Why LLM Observability Is Different

Traditional service observability answers three questions: Is the service up? Is it fast? Is it correct? For a REST API, "correct" usually means "returns the right HTTP status codes and response schema." Monitoring this is well-understood — you track error rates, latency percentiles, and run synthetic checks against known inputs.
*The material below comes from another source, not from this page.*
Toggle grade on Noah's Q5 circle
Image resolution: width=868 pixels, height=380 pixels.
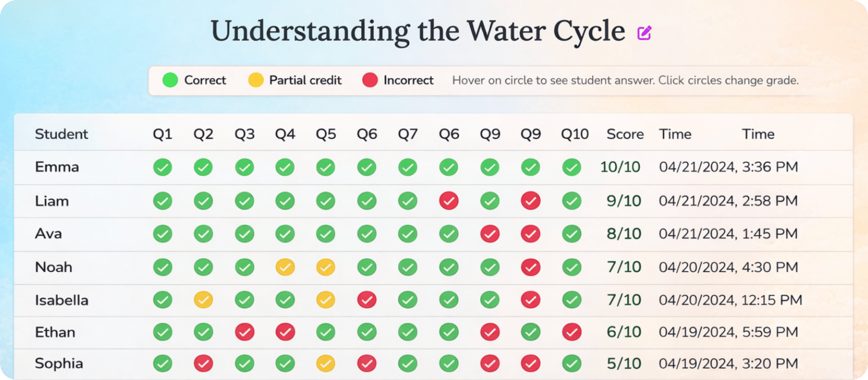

LLM observability needs to answer different questions:

  • Is the reasoning correct? The agent returned a response and called tools — but was the diagnosis right? Did it find the actual root cause or a plausible-sounding wrong one?
  • Is the cost within budget? LLM inference has per-token costs. An agent that's consuming 10x the expected tokens per invocation is either reasoning very deeply or is stuck in a loop.
  • Is the behavior drifting? Model providers update models. Prompt changes have non-obvious effects. The agent that worked correctly last month may behave differently today.
  • What did it actually do? When an autonomous agent takes an action in production, you need an immutable record of what it decided, why, and what it executed.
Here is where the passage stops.